● Given request
Reproduce every line from the start of the rows through the line containing "Action: click(x=90, y=472)", requests included, and multiply each click coordinate in the answers by 1.85, rounding to whole numbers with halves rounded up. Leave the requests and their numbers unchanged.

* start *

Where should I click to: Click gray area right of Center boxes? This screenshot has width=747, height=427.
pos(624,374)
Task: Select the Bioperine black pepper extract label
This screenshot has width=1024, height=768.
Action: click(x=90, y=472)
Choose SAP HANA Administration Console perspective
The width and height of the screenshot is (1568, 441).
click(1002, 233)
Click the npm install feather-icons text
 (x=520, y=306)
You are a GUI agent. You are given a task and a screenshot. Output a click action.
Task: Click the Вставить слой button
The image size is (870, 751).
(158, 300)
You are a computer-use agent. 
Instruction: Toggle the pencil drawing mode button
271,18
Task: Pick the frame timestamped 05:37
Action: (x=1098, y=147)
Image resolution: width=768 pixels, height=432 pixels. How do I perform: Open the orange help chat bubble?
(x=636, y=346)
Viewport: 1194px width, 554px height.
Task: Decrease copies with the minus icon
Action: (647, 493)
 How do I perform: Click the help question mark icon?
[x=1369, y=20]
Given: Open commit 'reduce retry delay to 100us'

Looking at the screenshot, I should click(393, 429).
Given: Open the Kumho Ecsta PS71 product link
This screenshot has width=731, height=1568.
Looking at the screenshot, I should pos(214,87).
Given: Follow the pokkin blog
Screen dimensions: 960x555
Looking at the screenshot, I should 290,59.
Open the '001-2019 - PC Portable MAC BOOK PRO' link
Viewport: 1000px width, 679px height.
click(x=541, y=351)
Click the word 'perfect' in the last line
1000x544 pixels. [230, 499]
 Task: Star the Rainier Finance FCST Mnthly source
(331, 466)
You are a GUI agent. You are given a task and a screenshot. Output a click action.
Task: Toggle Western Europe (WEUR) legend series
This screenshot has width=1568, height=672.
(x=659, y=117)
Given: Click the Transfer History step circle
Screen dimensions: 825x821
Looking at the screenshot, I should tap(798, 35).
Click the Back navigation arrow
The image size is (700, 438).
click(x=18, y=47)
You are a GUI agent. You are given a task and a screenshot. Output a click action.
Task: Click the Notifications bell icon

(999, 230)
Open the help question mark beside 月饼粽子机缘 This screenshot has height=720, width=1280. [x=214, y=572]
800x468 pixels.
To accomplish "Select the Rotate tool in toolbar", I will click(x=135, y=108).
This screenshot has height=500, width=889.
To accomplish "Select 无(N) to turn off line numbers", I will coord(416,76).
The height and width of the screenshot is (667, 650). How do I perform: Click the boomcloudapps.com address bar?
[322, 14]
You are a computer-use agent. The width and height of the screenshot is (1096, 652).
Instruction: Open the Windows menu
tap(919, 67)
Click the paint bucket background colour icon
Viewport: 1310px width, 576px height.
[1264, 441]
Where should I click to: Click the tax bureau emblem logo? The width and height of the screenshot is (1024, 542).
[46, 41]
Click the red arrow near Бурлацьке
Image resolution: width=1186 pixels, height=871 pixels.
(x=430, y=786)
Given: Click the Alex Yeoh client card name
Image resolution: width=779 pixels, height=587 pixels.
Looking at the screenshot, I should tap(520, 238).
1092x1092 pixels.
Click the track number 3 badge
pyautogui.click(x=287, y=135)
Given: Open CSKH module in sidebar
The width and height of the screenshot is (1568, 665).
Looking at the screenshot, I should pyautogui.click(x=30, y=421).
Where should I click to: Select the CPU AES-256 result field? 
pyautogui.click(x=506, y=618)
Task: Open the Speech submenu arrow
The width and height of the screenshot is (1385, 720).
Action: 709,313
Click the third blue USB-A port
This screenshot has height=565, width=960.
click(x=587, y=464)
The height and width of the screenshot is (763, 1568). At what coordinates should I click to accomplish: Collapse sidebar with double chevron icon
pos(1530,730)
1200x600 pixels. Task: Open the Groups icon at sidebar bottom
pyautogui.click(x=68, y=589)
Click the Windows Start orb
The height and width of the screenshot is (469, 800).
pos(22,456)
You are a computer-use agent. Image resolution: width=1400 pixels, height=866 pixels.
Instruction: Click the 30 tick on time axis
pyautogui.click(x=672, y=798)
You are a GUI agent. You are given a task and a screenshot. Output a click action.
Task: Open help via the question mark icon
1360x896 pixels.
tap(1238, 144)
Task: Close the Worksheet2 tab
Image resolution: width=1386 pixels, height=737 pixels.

* end *

● Worked answer
Where should I click to: Click gray area right of Center boxes? This screenshot has width=747, height=427.
pos(1154,692)
Task: Select the Bioperine black pepper extract label
This screenshot has width=1024, height=768.
Action: click(x=167, y=873)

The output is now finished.